Description of the task: Everything from the line containing "You are a computer-use" through the last line of the listing below should be returned exactly, except for pictures.

Supplied material:
====
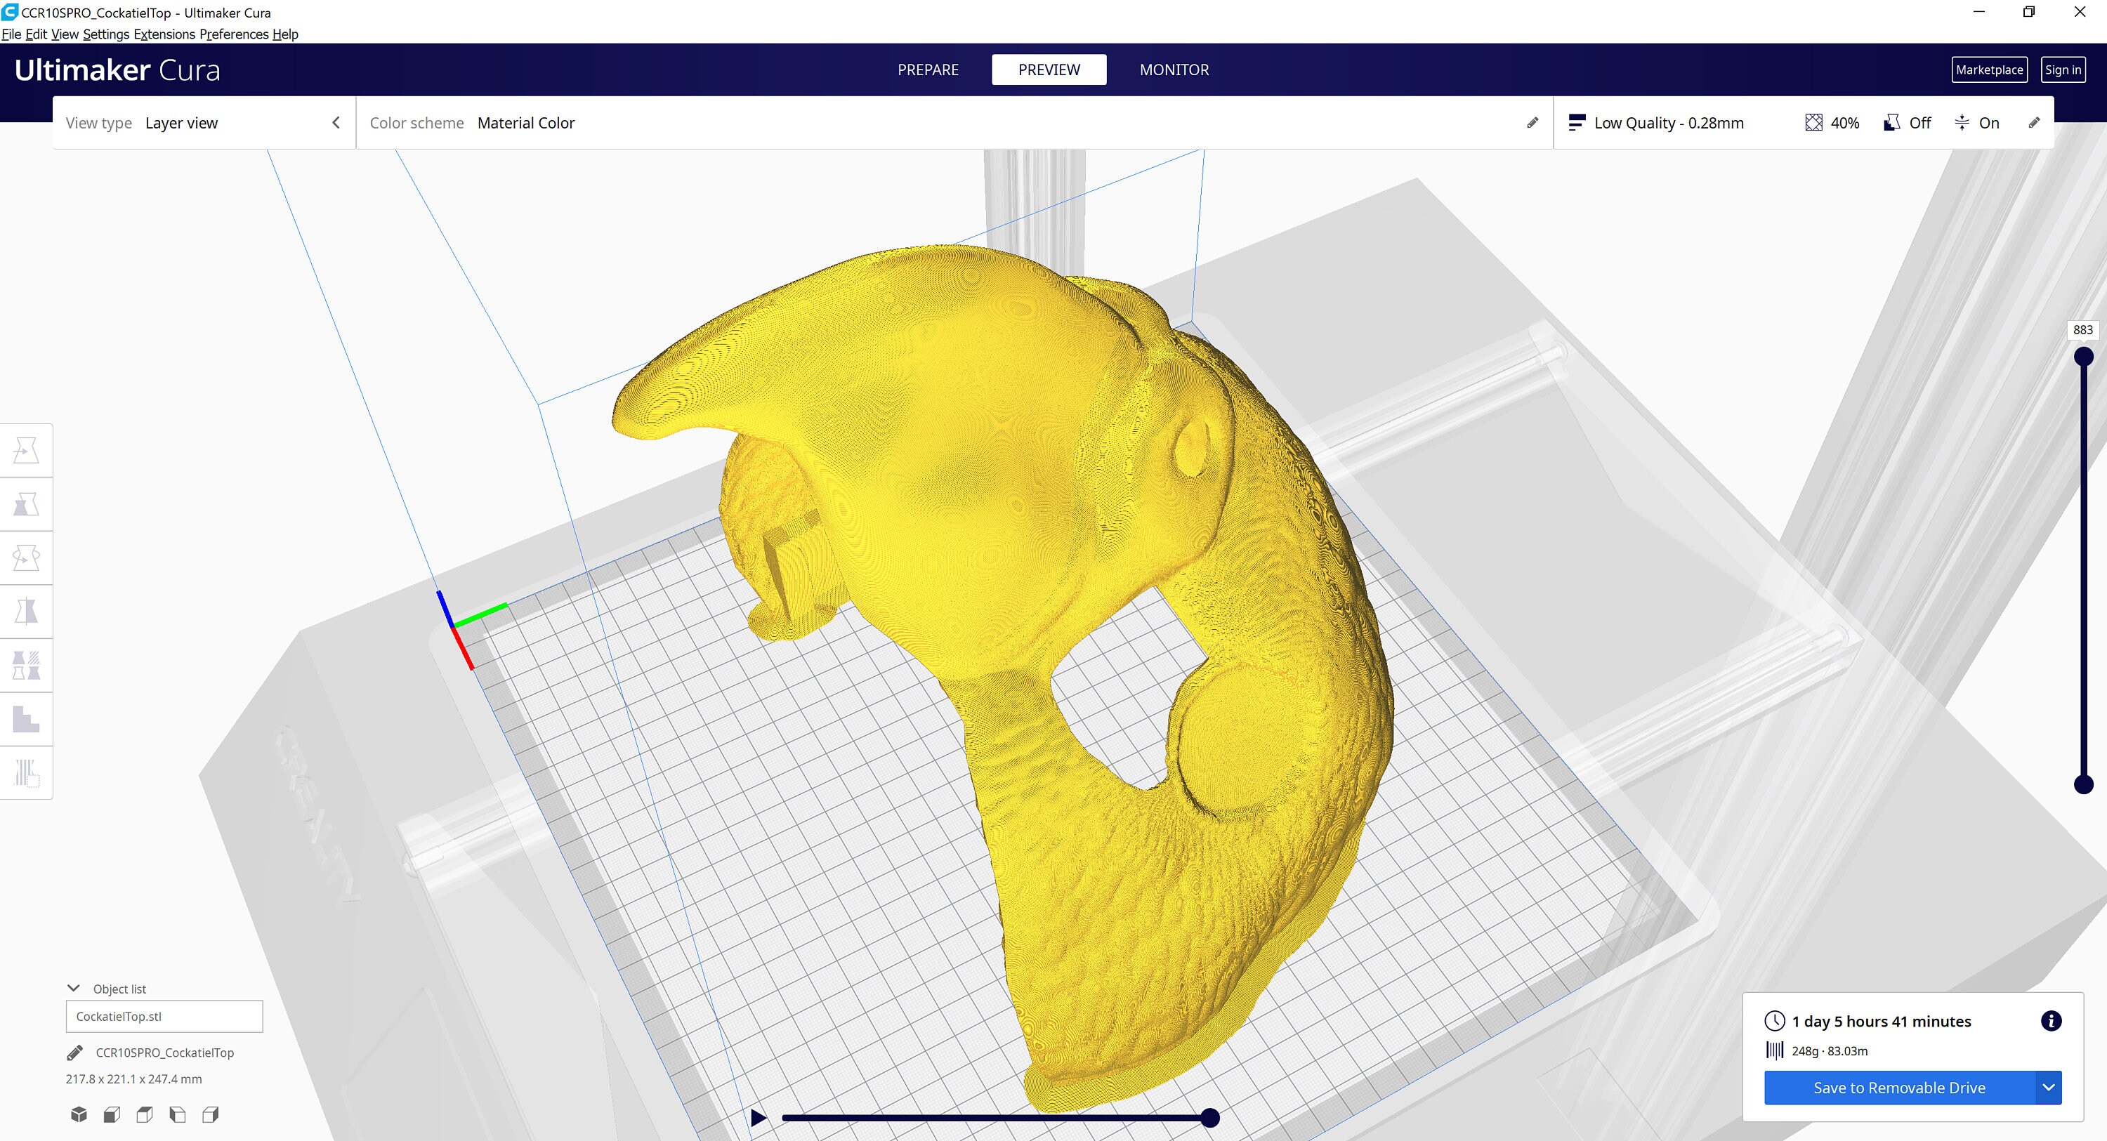The image size is (2107, 1141).
Task: Select the Scale tool
Action: (26, 503)
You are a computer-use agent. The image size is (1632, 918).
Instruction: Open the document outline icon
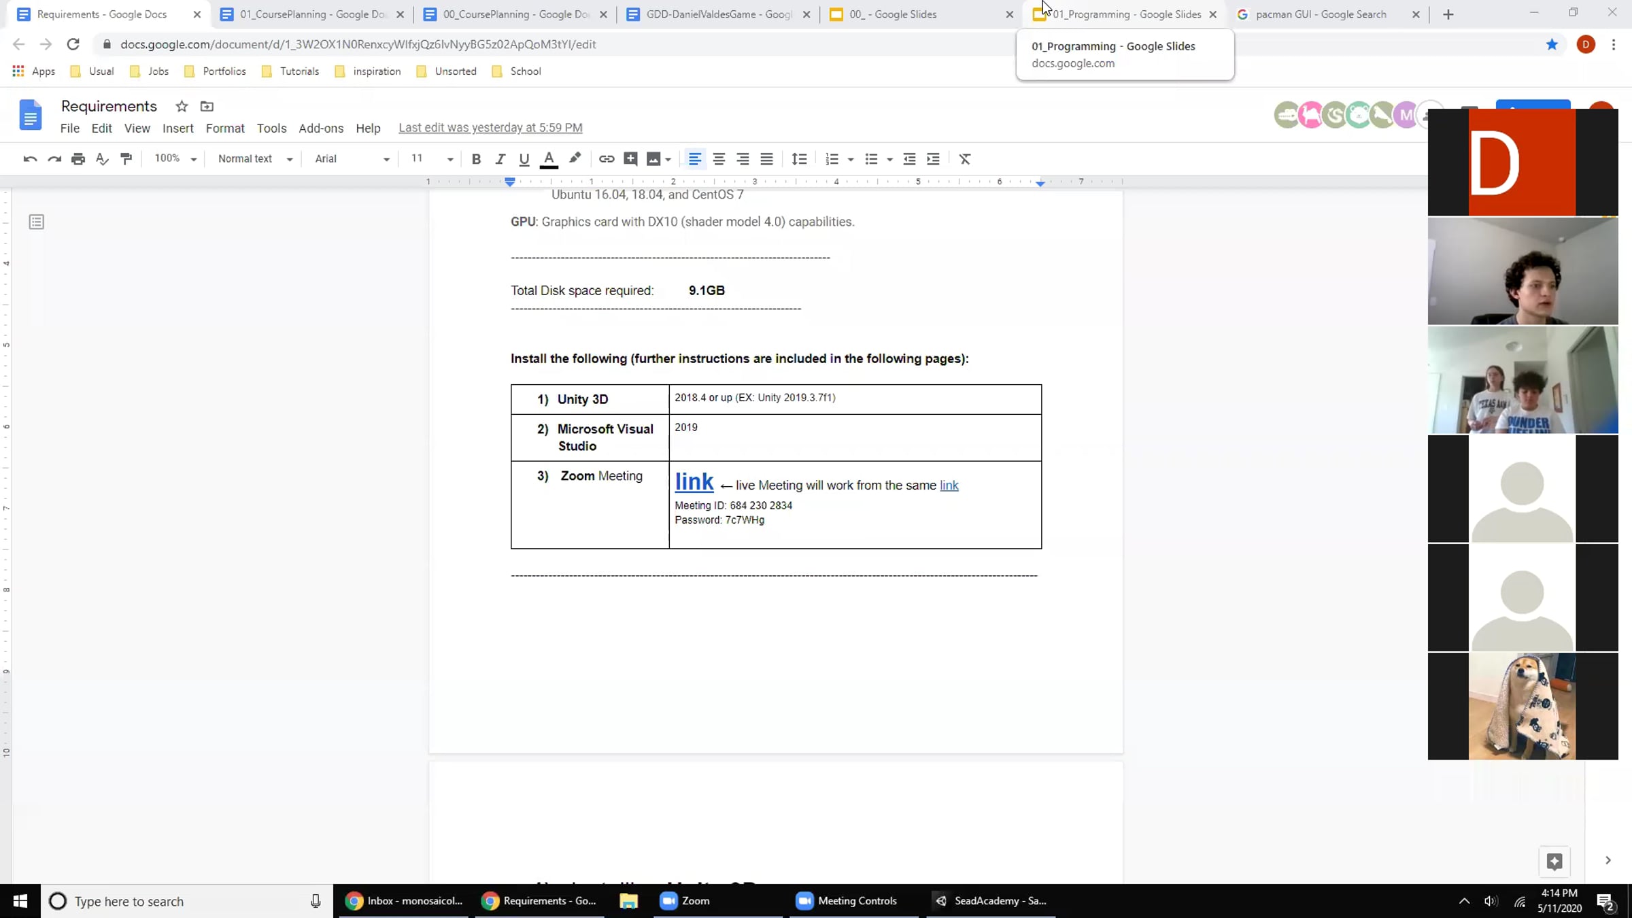click(x=37, y=222)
====
Task response:
You are a computer-use agent. The image size is (1632, 918).
Instruction: Open the document outline icon
click(x=37, y=222)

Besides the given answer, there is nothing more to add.